Work to be completed: Nothing in the entries should be altered. Write them out in full.

[Saved entries]
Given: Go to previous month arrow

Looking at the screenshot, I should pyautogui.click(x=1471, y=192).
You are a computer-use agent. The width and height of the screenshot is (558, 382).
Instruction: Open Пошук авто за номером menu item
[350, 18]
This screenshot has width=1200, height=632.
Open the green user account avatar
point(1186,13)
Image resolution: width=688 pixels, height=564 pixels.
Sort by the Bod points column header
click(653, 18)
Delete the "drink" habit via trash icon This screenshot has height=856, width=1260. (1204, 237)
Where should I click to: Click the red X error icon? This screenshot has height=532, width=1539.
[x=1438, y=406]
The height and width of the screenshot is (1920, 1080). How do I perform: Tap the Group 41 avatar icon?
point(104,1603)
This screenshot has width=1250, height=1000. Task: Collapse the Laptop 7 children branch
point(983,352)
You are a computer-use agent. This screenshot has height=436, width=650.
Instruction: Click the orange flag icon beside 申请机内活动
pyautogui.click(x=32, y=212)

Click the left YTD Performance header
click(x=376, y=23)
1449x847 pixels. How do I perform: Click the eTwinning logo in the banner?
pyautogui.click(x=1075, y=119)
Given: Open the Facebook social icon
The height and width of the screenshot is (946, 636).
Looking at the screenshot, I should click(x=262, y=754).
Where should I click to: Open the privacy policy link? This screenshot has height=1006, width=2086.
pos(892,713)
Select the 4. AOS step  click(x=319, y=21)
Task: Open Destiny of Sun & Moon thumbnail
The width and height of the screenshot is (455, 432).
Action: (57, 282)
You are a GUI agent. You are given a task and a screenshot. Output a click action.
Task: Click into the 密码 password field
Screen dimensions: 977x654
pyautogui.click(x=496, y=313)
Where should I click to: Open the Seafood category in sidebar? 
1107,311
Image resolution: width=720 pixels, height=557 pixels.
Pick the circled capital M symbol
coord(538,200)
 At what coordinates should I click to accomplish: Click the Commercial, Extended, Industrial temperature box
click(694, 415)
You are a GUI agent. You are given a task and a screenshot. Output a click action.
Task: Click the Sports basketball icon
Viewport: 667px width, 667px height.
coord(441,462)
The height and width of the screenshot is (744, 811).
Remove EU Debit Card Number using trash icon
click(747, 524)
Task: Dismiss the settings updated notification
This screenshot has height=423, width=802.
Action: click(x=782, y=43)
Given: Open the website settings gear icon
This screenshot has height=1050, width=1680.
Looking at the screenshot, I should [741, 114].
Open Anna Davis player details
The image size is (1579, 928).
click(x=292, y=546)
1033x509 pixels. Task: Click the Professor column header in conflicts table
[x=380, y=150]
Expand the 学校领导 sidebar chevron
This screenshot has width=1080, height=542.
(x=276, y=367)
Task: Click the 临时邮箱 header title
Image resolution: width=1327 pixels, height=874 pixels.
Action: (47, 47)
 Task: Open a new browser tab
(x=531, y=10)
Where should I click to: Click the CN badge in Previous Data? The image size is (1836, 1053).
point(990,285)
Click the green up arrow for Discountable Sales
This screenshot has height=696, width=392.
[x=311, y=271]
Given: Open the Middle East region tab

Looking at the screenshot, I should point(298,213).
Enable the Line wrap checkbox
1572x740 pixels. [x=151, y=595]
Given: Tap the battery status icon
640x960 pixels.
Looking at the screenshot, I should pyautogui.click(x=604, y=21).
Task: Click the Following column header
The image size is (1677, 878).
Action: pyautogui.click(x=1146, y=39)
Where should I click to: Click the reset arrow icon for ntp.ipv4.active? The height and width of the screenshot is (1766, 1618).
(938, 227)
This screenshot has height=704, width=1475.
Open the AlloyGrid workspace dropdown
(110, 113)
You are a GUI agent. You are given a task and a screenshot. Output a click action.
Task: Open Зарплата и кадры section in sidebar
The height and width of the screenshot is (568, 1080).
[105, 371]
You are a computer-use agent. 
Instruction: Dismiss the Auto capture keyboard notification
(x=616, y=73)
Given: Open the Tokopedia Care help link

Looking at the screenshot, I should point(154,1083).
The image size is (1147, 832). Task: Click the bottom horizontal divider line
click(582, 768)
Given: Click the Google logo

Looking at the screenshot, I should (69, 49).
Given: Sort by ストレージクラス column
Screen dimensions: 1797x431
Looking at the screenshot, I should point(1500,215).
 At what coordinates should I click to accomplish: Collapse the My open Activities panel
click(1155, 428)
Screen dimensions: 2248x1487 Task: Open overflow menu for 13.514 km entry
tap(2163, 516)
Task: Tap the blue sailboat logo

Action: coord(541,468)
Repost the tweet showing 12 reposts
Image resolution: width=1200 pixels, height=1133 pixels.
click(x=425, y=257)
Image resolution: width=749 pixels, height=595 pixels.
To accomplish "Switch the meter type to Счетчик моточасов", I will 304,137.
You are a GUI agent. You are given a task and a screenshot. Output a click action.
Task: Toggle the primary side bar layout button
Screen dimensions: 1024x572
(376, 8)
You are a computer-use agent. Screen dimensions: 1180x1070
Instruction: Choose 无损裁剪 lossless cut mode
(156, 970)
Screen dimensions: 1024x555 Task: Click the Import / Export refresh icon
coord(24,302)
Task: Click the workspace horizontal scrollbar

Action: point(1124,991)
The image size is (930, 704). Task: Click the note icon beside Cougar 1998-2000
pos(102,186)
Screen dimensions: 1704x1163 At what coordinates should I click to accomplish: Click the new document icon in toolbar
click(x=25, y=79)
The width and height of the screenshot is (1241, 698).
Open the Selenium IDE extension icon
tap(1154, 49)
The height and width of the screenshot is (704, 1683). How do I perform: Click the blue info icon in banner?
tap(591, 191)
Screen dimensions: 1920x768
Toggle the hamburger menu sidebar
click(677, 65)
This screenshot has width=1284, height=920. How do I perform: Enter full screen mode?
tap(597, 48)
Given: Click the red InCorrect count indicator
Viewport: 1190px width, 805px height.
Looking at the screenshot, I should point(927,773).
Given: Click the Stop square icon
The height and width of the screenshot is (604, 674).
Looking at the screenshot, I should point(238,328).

Written answer:
Given: Go to previous month arrow

Looking at the screenshot, I should pyautogui.click(x=1471, y=192).
You are a computer-use agent. The width and height of the screenshot is (558, 382).
Instruction: Open Пошук авто за номером menu item
[350, 18]
This screenshot has width=1200, height=632.
Open the green user account avatar
point(1186,13)
Image resolution: width=688 pixels, height=564 pixels.
Sort by the Bod points column header
click(653, 18)
Delete the "drink" habit via trash icon This screenshot has height=856, width=1260. (1204, 237)
Where should I click to: Click the red X error icon? This screenshot has height=532, width=1539.
[x=1438, y=406]
The height and width of the screenshot is (1920, 1080). How do I perform: Tap the Group 41 avatar icon?
point(104,1603)
This screenshot has width=1250, height=1000. Task: Collapse the Laptop 7 children branch
point(983,352)
You are a computer-use agent. This screenshot has height=436, width=650.
Instruction: Click the orange flag icon beside 申请机内活动
pyautogui.click(x=32, y=212)

Click the left YTD Performance header
click(x=376, y=23)
1449x847 pixels. How do I perform: Click the eTwinning logo in the banner?
pyautogui.click(x=1075, y=119)
Given: Open the Facebook social icon
The height and width of the screenshot is (946, 636).
Looking at the screenshot, I should click(x=262, y=754).
Where should I click to: Open the privacy policy link? This screenshot has height=1006, width=2086.
pos(892,713)
Select the 4. AOS step  click(x=319, y=21)
Task: Open Destiny of Sun & Moon thumbnail
The width and height of the screenshot is (455, 432).
Action: (57, 282)
You are a GUI agent. You are given a task and a screenshot. Output a click action.
Task: Click into the 密码 password field
Screen dimensions: 977x654
pyautogui.click(x=496, y=313)
Where should I click to: Open the Seafood category in sidebar? 
1107,311
Image resolution: width=720 pixels, height=557 pixels.
Pick the circled capital M symbol
coord(538,200)
 At what coordinates should I click to accomplish: Click the Commercial, Extended, Industrial temperature box
click(694, 415)
You are a GUI agent. You are given a task and a screenshot. Output a click action.
Task: Click the Sports basketball icon
Viewport: 667px width, 667px height.
coord(441,462)
The height and width of the screenshot is (744, 811).
Remove EU Debit Card Number using trash icon
click(747, 524)
Task: Dismiss the settings updated notification
This screenshot has height=423, width=802.
Action: click(x=782, y=43)
Given: Open the website settings gear icon
This screenshot has height=1050, width=1680.
Looking at the screenshot, I should [741, 114].
Open Anna Davis player details
The image size is (1579, 928).
click(x=292, y=546)
1033x509 pixels. Task: Click the Professor column header in conflicts table
[x=380, y=150]
Expand the 学校领导 sidebar chevron
This screenshot has width=1080, height=542.
(x=276, y=367)
Task: Click the 临时邮箱 header title
Image resolution: width=1327 pixels, height=874 pixels.
Action: (47, 47)
 Task: Open a new browser tab
(x=531, y=10)
Where should I click to: Click the CN badge in Previous Data? The image size is (1836, 1053).
point(990,285)
Click the green up arrow for Discountable Sales
This screenshot has height=696, width=392.
[x=311, y=271]
Given: Open the Middle East region tab

Looking at the screenshot, I should point(298,213).
Enable the Line wrap checkbox
1572x740 pixels. [x=151, y=595]
Given: Tap the battery status icon
640x960 pixels.
Looking at the screenshot, I should pyautogui.click(x=604, y=21).
Task: Click the Following column header
The image size is (1677, 878).
Action: pyautogui.click(x=1146, y=39)
Where should I click to: Click the reset arrow icon for ntp.ipv4.active? The height and width of the screenshot is (1766, 1618).
(938, 227)
This screenshot has height=704, width=1475.
Open the AlloyGrid workspace dropdown
(110, 113)
You are a GUI agent. You are given a task and a screenshot. Output a click action.
Task: Open Зарплата и кадры section in sidebar
The height and width of the screenshot is (568, 1080).
[105, 371]
You are a computer-use agent. 
Instruction: Dismiss the Auto capture keyboard notification
(x=616, y=73)
Given: Open the Tokopedia Care help link

Looking at the screenshot, I should point(154,1083).
The image size is (1147, 832). Task: Click the bottom horizontal divider line
click(582, 768)
Given: Click the Google logo

Looking at the screenshot, I should (69, 49).
Given: Sort by ストレージクラス column
Screen dimensions: 1797x431
Looking at the screenshot, I should point(1500,215).
 At what coordinates should I click to accomplish: Collapse the My open Activities panel
click(1155, 428)
Screen dimensions: 2248x1487 Task: Open overflow menu for 13.514 km entry
tap(2163, 516)
Task: Tap the blue sailboat logo

Action: coord(541,468)
Repost the tweet showing 12 reposts
Image resolution: width=1200 pixels, height=1133 pixels.
click(x=425, y=257)
Image resolution: width=749 pixels, height=595 pixels.
To accomplish "Switch the meter type to Счетчик моточасов", I will 304,137.
You are a GUI agent. You are given a task and a screenshot. Output a click action.
Task: Toggle the primary side bar layout button
Screen dimensions: 1024x572
(376, 8)
You are a computer-use agent. Screen dimensions: 1180x1070
Instruction: Choose 无损裁剪 lossless cut mode
(156, 970)
Screen dimensions: 1024x555 Task: Click the Import / Export refresh icon
coord(24,302)
Task: Click the workspace horizontal scrollbar

Action: point(1124,991)
The image size is (930, 704). Task: Click the note icon beside Cougar 1998-2000
pos(102,186)
Screen dimensions: 1704x1163 At what coordinates should I click to accomplish: Click the new document icon in toolbar
click(x=25, y=79)
The width and height of the screenshot is (1241, 698).
Open the Selenium IDE extension icon
tap(1154, 49)
The height and width of the screenshot is (704, 1683). How do I perform: Click the blue info icon in banner?
tap(591, 191)
Screen dimensions: 1920x768
Toggle the hamburger menu sidebar
click(677, 65)
This screenshot has width=1284, height=920. How do I perform: Enter full screen mode?
tap(597, 48)
Given: Click the red InCorrect count indicator
Viewport: 1190px width, 805px height.
Looking at the screenshot, I should point(927,773).
Given: Click the Stop square icon
The height and width of the screenshot is (604, 674).
Looking at the screenshot, I should point(238,328).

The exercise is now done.